SECURITIES AND EXCHANGE COMMISSION

Washington, D.C. 20549

 

 

Form 8-K/A

(Amendment No. 1)

 

 

CURRENT REPORT

Pursuant to Section 13 or 15(d)

of the Securities Exchange Act of 1934

Date of Report (Date of earliest event reported) December 31, 2021

 

 

SOUTHWEST GAS HOLDINGS, INC.

(Exact name of registrant as specified in its charter)

 

 

 

Delaware   001-37976   81-3881866
(State or other jurisdiction of
incorporation or organization)
  (Commission
File Number)
  (I.R.S. Employer
Identification No.)

 

8360 S. Durango Dr.
Post Office Box 98510
Las Vegas, Nevada
(Address of principal executive offices)

89193-8510

(Zip Code)

Registrant’s telephone number, including area code: (702) 876-7237

 

 

Check the appropriate box below if the Form 8-K filing is intended to simultaneously satisfy the filing obligation of the registrant under any of the following provisions:

 

Written communications pursuant to Rule 425 under the Securities Act (17 CFR 230.425)

 

Soliciting material pursuant to Rule 14a-12 under the Exchange Act (17 CFR 240.14a-12)

 

Pre-commencement communications pursuant to Rule 14d-2(b) under the Exchange Act (17 CFR 240.14d-2(b))

 

Pre-commencement communications pursuant to Rule 13e-4(c) under the Exchange Act (17 CFR 240.13e-4(c))

Securities registered pursuant to Section 12(b) of the Act:

 

(Title of class)

 

(Trading

symbol)

 

(Exchange

on which registered)

Southwest Gas Holdings, Inc.
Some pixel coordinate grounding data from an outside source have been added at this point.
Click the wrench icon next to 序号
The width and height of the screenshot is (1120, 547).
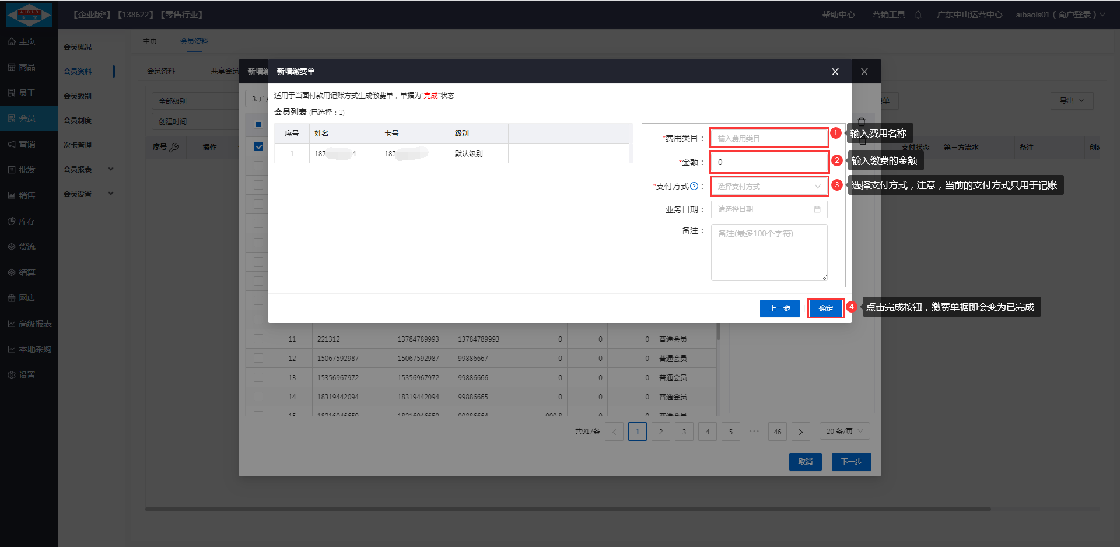(x=174, y=148)
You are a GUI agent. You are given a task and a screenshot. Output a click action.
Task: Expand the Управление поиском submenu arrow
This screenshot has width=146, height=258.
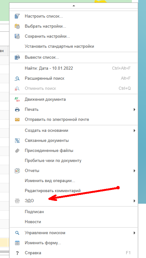tap(134, 233)
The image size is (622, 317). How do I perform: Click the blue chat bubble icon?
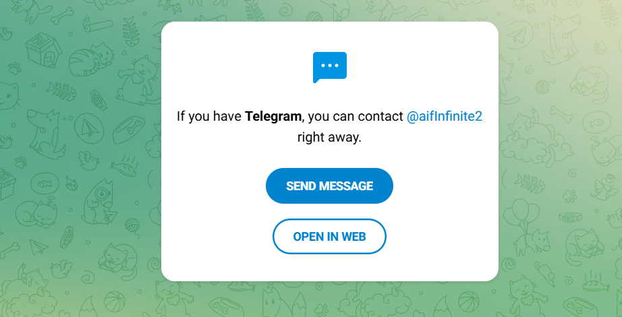(329, 67)
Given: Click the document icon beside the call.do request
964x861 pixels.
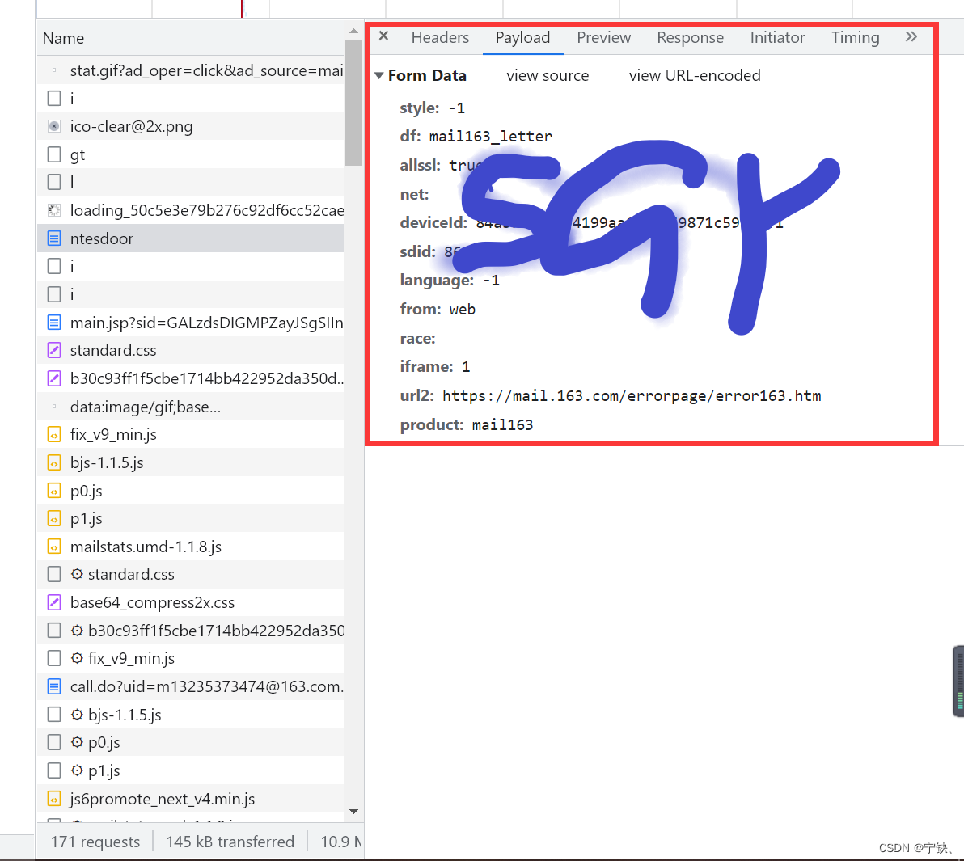Looking at the screenshot, I should pyautogui.click(x=53, y=686).
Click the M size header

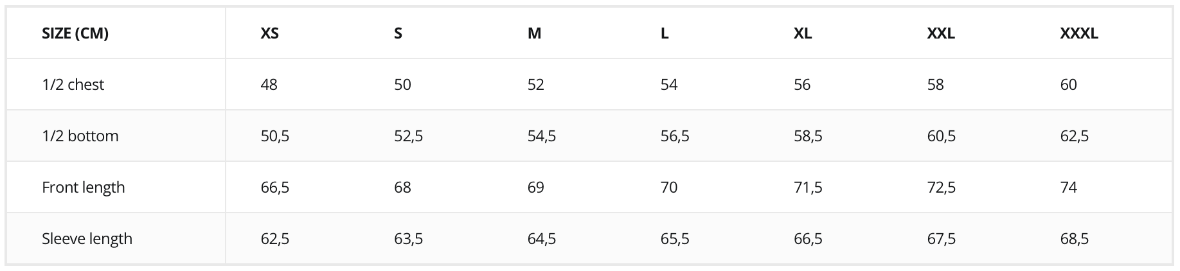click(535, 33)
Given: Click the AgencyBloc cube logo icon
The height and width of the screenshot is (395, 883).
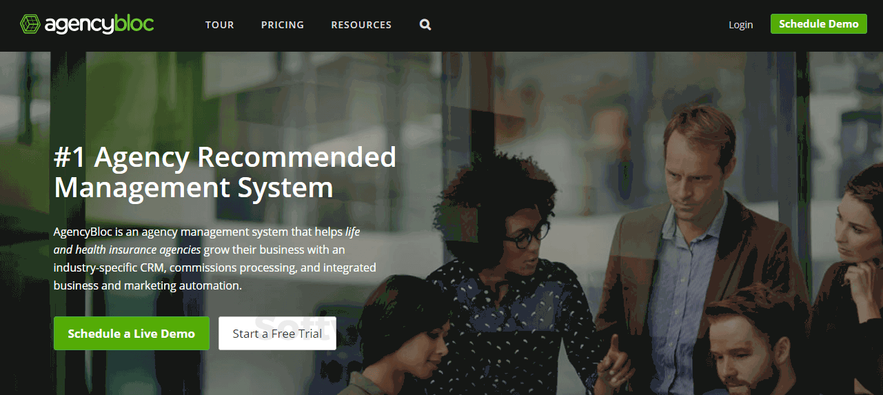Looking at the screenshot, I should 30,24.
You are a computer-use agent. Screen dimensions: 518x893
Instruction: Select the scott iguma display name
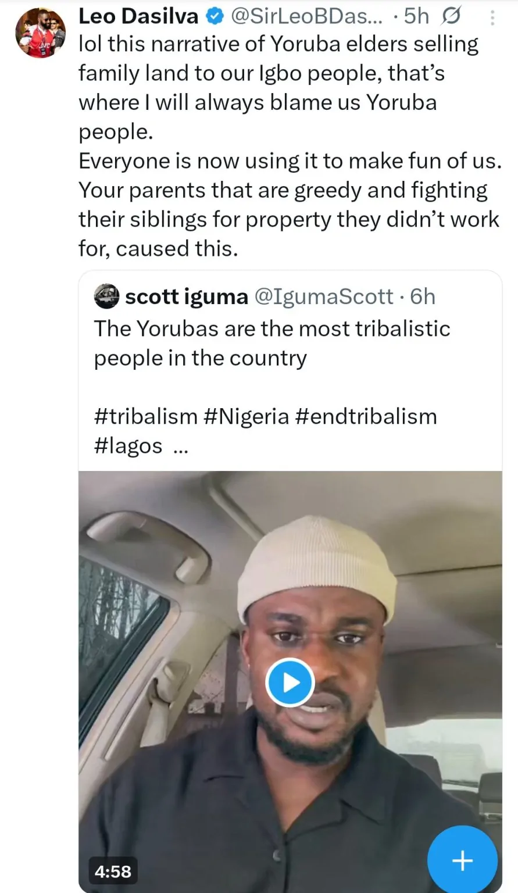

Common Stock, $1 par value   SWX   New York Stock Exchange
Preferred Stock Purchase Rights   N/A   New York Stock Exchange

Indicate by check mark whether the registrant is an emerging growth company as defined in Rule 405 of the Securities Act of 1933 (§230.405 of this chapter) or Rule 12b-2 of the Securities Exchange Act of 1934 (§240.12b-2 of this chapter).

Emerging growth company

If an emerging growth company, indicate by check mark if the registrant has elected not to use the extended transition period for complying with any new or revised financial accounting standards provided pursuant to Section 13(a) of the Exchange Act. ☐

 

 

 


Explanatory Note

This Amendment No. 1 on Form 8-K/A amends the Current Report on Form 8-K of Southwest Gas Holdings, Inc., a Delaware corporation (the “Company”), filed with the Securities and Exchange Commission on January 3, 2022 (the “Initial Form 8-K”), which described, among other matters, the closing of the transactions contemplated by that certain Purchase and Sale Agreement, dated as of October 5, 2021 by and between Dominion Energy Questar Corporation and the Company, pursuant to which the Company acquired all the equity interests in Dominion Energy Questar Pipeline, LLC (“DEQP”) and related entities (together with the transactions described above, the “Acquisition”).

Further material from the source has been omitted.